*Deine Aufgabe:*
Schreib die Datensätze vom Anfang bis einschließlich der Zeile mit „Veneto come il“ noch einmal ab und tausche dabei „signatures“ gegen „supporters“. Alles andere bleibt unverändert.

Datensätze

*****

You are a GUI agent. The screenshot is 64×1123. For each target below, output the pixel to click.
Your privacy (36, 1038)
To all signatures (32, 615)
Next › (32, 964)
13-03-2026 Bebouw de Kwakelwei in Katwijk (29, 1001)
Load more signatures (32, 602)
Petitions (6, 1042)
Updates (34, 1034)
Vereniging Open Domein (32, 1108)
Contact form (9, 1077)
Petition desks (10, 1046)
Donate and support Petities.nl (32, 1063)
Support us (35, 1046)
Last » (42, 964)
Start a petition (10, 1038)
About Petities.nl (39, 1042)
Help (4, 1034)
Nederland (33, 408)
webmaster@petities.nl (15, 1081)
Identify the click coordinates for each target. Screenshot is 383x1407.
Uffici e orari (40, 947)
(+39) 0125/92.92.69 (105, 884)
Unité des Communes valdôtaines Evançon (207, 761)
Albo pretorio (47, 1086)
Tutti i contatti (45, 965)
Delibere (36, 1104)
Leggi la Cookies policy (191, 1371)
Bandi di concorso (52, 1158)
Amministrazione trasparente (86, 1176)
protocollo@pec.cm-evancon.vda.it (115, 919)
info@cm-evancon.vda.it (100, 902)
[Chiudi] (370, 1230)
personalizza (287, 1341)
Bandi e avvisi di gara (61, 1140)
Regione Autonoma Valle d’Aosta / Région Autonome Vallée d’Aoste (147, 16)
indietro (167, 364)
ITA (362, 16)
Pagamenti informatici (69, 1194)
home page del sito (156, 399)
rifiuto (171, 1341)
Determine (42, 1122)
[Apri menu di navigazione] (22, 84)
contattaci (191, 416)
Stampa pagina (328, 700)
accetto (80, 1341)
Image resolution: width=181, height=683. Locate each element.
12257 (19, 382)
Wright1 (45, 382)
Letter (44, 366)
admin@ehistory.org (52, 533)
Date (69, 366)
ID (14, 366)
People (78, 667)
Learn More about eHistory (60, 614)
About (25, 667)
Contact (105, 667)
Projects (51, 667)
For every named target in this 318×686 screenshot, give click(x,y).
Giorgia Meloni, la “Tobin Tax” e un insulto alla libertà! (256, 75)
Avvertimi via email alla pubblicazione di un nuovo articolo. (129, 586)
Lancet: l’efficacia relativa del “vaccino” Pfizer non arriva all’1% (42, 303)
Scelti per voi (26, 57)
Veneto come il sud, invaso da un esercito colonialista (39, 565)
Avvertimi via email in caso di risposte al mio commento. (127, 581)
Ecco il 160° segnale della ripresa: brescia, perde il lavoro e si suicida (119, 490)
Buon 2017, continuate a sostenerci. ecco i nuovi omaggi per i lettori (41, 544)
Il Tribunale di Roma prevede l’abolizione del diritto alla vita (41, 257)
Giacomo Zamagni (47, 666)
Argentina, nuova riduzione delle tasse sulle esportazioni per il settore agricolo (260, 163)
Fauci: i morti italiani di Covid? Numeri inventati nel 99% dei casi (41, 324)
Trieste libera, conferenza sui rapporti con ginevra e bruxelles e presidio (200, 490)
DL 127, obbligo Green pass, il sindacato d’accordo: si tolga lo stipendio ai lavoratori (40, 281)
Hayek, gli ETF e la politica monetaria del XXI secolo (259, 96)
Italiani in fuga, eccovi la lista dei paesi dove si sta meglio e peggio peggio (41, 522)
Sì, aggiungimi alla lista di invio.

*****

*Schriftliche Lösung:*
You are a GUI agent. The screenshot is 64×1123. For each target below, output the pixel to click.
Your privacy (36, 1038)
To all supporters (32, 615)
Next › (32, 964)
13-03-2026 Bebouw de Kwakelwei in Katwijk (29, 1001)
Load more supporters (32, 602)
Petitions (6, 1042)
Updates (34, 1034)
Vereniging Open Domein (32, 1108)
Contact form (9, 1077)
Petition desks (10, 1046)
Donate and support Petities.nl (32, 1063)
Support us (35, 1046)
Last » (42, 964)
Start a petition (10, 1038)
About Petities.nl (39, 1042)
Help (4, 1034)
Nederland (33, 408)
webmaster@petities.nl (15, 1081)
Identify the click coordinates for each target. Screenshot is 383x1407.
Uffici e orari (40, 947)
(+39) 0125/92.92.69 (105, 884)
Unité des Communes valdôtaines Evançon (207, 761)
Albo pretorio (47, 1086)
Tutti i contatti (45, 965)
Delibere (36, 1104)
Leggi la Cookies policy (191, 1371)
Bandi di concorso (52, 1158)
Amministrazione trasparente (86, 1176)
protocollo@pec.cm-evancon.vda.it (115, 919)
info@cm-evancon.vda.it (100, 902)
[Chiudi] (370, 1230)
personalizza (287, 1341)
Bandi e avvisi di gara (61, 1140)
Regione Autonoma Valle d’Aosta / Région Autonome Vallée d’Aoste (147, 16)
indietro (167, 364)
ITA (362, 16)
Pagamenti informatici (69, 1194)
home page del sito (156, 399)
rifiuto (171, 1341)
Determine (42, 1122)
[Apri menu di navigazione] (22, 84)
contattaci (191, 416)
Stampa pagina (328, 700)
accetto (80, 1341)
Image resolution: width=181, height=683. Locate each element.
12257 (19, 382)
Wright1 (45, 382)
Letter (44, 366)
admin@ehistory.org (52, 533)
Date (69, 366)
ID (14, 366)
People (78, 667)
Learn More about eHistory (60, 614)
About (25, 667)
Contact (105, 667)
Projects (51, 667)
For every named target in this 318×686 screenshot, give click(x,y).
Giorgia Meloni, la “Tobin Tax” e un insulto alla libertà! (256, 75)
Avvertimi via email alla pubblicazione di un nuovo articolo. (129, 586)
Lancet: l’efficacia relativa del “vaccino” Pfizer non arriva all’1% (42, 303)
Scelti per voi (26, 57)
Veneto come il sud, invaso da un esercito colonialista (39, 565)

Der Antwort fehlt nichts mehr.